GIVEN TEXT =>
• • • • •
Anthony was a king and queen, and went way too soon. He felt ill at work, went home for a siesta, never woke up. A heart attack at 36. When our soup-friend Leslie, our third musketeer, phoned me at work to tell me, I didn’t understand at first. And then I did. My colleagues thought I was having an epileptic fit. The water they brought me flew out of the glass and down my front, rather than down my throat. I have never felt like that before or since, not even when my mother went. It wasn’t worse with Anthony, no, but it was so unexpected. And he was such a character. And so, so dearly missed. My pink-sequined lager lout on adrenalin.

Here comes the sun....   Image by James Taylor at eltpics
A month after Anthony went, it was Enrique’s turn. They couldn’t have been more dissimilar, yet they were alike in various ways. At first sight, Enrique was the antithesis of Anthony and his effusion. Enrique spoke quietly, if at all, and was not an immediate lover of people. Before answering a question, he’d lower his head, consider whether you were worth his words, then raise an eyebrow and squint at you from under it. Not everyone got the words. He was small, and somehow grey, blue and white, sharp-edged sodalite to Anthony’s marshmallow. He loved photography, framing and family, and was discreet at all times. He took time to warm to you and kept his circle close – though ultimately not small. He was slow but sharp, thorough, efficient, respected by everyone who worked with him, and, as a great connoisseur of local eateries and drinkeries way beyond the level of ‘which bar sells the best two-pint mugs of beer’, was a great person to include in your social life. Along with three other friends – Silvia, Cristóbal and Ricardo – he was the perfect ‘conversation and dinner’ companion. Although it took a while to be allowed into his confidence, once there, he proved to be – like Anthony – a perpetual supply of unexpected generosity. Not unexpected because it was him, but because most people wouldn’t do the things he did. Small but important things. I remember I was due to give one of my first conference sessions, and was going to risk using pre-prepared transparencies – I’d only ever used an OHP and hand-written transparencies before. This was around 2001, so I’m not THAT much of a Luddite. For some reason Enrique found out – maybe we’d been talking about it at breakfast in the factory canteen where the five of us often had our coffee – and he colour-photocopied all my slides onto transparencies for me, giving advice on colour, layout, font-size and so on. That sounds like nothing nowadays, but then, and in the Canaries, it was huge. As cutting edge as a high-tech machete. He helped me with photography, he got hold of a stack of boxes when I moved, he even helped me choose my car. There was something about Enrique – like Anthony – that when you knew him, you loved him, you were genuinely happy that he had such a happy family life and marriage, because it was what you wanted for a friend like that.
• • • • •
EXERCISE REQUIREMENTS => Transcribe the passage about Anthony and Enrique word for word, from "Anthony was a" to "lout on adrenalin.", inclusive. The data after this point comes from a separate source, unrelated to the passage about Anthony and Enrique.

DATA TO EXAMINE =>
• • • • •
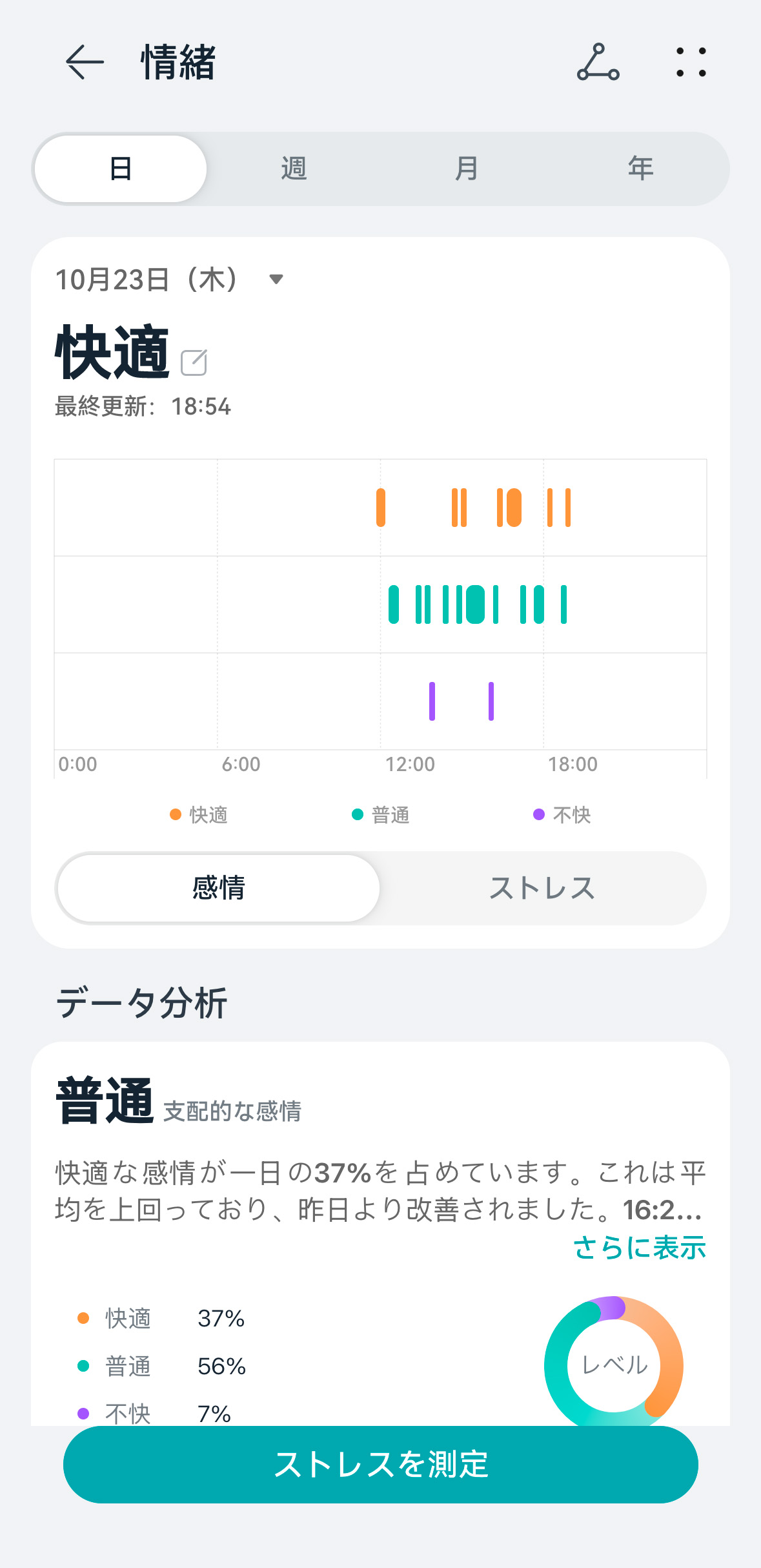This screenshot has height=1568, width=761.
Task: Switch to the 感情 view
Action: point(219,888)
• • • • •
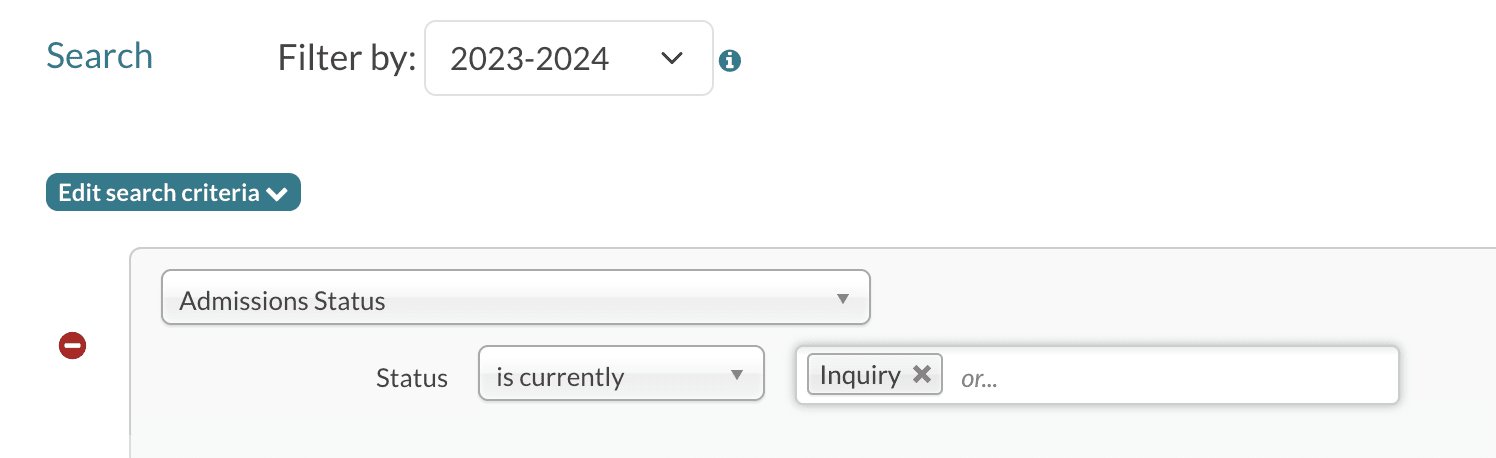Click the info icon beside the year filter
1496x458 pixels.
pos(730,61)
• • • • •
RESPONSE =>
Anthony was a king and queen, and went way too soon. He felt ill at work, went home for a siesta, never woke up. A heart attack at 36. When our soup-friend Leslie, our third musketeer, phoned me at work to tell me, I didn’t understand at first. And then I did. My colleagues thought I was having an epileptic fit. The water they brought me flew out of the glass and down my front, rather than down my throat. I have never felt like that before or since, not even when my mother went. It wasn’t worse with Anthony, no, but it was so unexpected. And he was such a character. And so, so dearly missed. My pink-sequined lager lout on adrenalin.